> Supplied text
══════

Essential Fatty Acid Deficiency

Essential fatty acids (EFAs) including linoleic and α-linolenic acid cannot be synthesized by the human body and must be obtained through diet (mostly plant oils). Essential fatty acids have various functions, including maintaining phospholipid membrane integrity, forming prostaglandins and leukotrienes, and storing energy.⁴⁰ Essential fatty acids are important in the structure and function of the stratum corneum and are crucial in maintaining epidermal barrier function.⁴¹ Increased epidermal permeability and transepidermal water loss may be the first signs of EFA deficiency (EFAD).⁴²

The cutaneous manifestations of EFAD include xerosis, weeping eczematous plaques, and erosions in intertriginous sites. The lesions may progress to widespread desquamation and erythema. With time, the skin can become thick and leathery. Alopecia may occur, and hair may depigment.⁷ Additional findings include poor wound healing and increased susceptibility to infections.^43,44

Essential fatty acid deficiency may occur when dietary fat intake is severely restricted or in malabsorptive states.^45,46 It develops in patients on prolonged TPN, typically when receiving fat-restricted nutrition,^47,48 as occurs in hypertriglyceridemia.⁴⁷ Essential fatty acid deficiency has developed in patients on TPN containing EFAs,⁴⁷ as the introduction of novel intravenous lipid emulsions has resulted in varying proportions of EFA.⁴⁰ Premature neonates are particularly at risk for EFAD.⁴⁹

The diagnosis of EFAD involves the measurement of the triene to tetraene ratio. A ratio of more than 0.2 suggests EFAD, but the clinical signs are not seen until the ratio is over 0.4.⁴⁰ Low plasma levels of linoleic, linolenic, and arachidonic acids also are seen. Elevated liver function tests are supportive of the diagnosis. Biochemical findings typically are seen before cutaneous manifestations.⁴⁰

Treatment of EFAD includes topical, oral, or intravenous replacement of EFAs. Improvement of EFAD with the application of topical linoleic acid to the skin has been reported.⁵⁰ Patients receiving TPN should undergo assessment of parenteral lipid emulsion to ensure adequate fatty acid composition.

══════

> Data supplied
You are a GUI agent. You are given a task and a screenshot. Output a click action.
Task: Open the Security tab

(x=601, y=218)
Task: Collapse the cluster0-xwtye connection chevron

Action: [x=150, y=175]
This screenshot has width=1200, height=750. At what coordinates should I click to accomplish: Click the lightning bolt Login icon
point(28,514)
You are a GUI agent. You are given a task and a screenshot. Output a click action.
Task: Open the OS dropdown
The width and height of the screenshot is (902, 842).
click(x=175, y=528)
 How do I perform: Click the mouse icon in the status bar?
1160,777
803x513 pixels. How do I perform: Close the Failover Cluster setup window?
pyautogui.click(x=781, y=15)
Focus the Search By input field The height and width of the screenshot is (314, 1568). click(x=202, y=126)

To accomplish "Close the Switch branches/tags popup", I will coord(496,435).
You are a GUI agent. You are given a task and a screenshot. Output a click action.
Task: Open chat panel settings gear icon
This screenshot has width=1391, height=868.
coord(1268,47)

══════

> Questions to answer
1. In the passage on essential fatty acid deficiency, rewrite the stretch from "The diagnosis of" through "fatty acid composition.", replacing "plasma" with "serum".
2. According to the passage on essential fatty acid deficiency, above what triene to tetraene ratio are clinical signs seen?
3. Using the passage on essential fatty acid deficiency, decide whether each statement agrees with it. Answer yes or no and quote the deciding words.
(a) Biochemical findings usually show up before the skin changes.
(b) The deficiency has never been seen in patients whose TPN contains essential fatty acids.
(c) The human body can produce linoleic acid on its own.

> Answer section
1.
The diagnosis of EFAD involves the measurement of the triene to tetraene ratio. A ratio of more than 0.2 suggests EFAD, but the clinical signs are not seen until the ratio is over 0.4.⁴⁰ Low serum levels of linoleic, linolenic, and arachidonic acids also are seen. Elevated liver function tests are supportive of the diagnosis. Biochemical findings typically are seen before cutaneous manifestations.⁴⁰

Treatment of EFAD includes topical, oral, or intravenous replacement of EFAs. Improvement of EFAD with the application of topical linoleic acid to the skin has been reported.⁵⁰ Patients receiving TPN should undergo assessment of parenteral lipid emulsion to ensure adequate fatty acid composition.

2. Over 0.4.

3.
(a) Yes: "Biochemical findings typically are seen before cutaneous manifestations."
(b) No: "Essential fatty acid deficiency has developed in patients on TPN containing EFAs"
(c) No: "cannot be synthesized by the human body"